Source material
+---+
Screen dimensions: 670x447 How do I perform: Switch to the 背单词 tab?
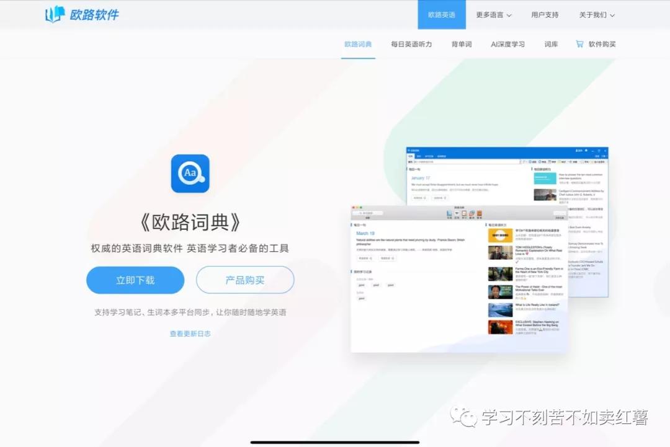click(461, 44)
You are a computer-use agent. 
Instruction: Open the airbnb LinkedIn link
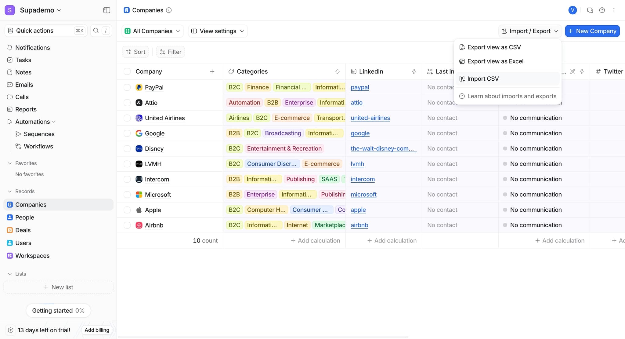(359, 225)
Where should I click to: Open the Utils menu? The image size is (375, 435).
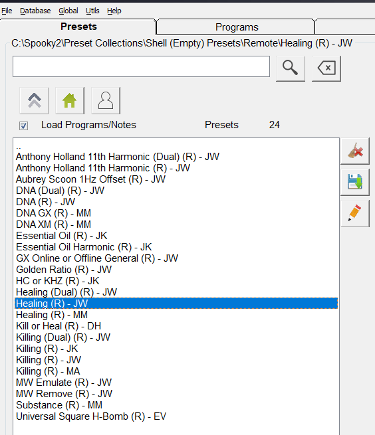(92, 11)
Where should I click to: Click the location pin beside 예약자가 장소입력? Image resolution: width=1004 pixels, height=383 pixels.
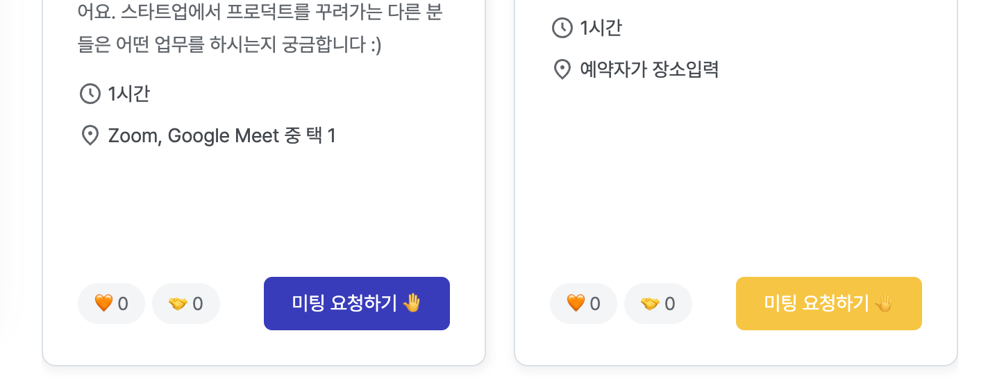point(562,69)
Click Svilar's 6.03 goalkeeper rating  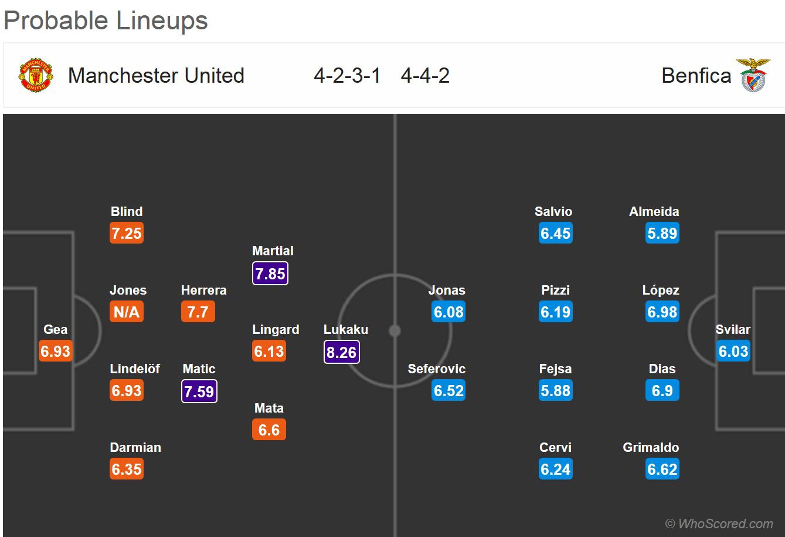(733, 352)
+---+
Work to complete
Starting from the beginning of the data and stopping after the line that contains "point(562,69)", lay out those lines as a numbered list with any blank lines omitted. Leave the pictures out of your answer.

Result for this exercise
1. Screen dimensions: 670x447 How do I perform: Switch to the 背单词 tab?
2. click(461, 44)
3. You are a computer-use agent. 
4. Instruction: Open the airbnb LinkedIn link
5. (359, 225)
6. Where should I click to: Open the Utils menu? The image size is (375, 435).
7. (92, 11)
8. Where should I click to: Click the location pin beside 예약자가 장소입력? Image resolution: width=1004 pixels, height=383 pixels.
9. point(562,69)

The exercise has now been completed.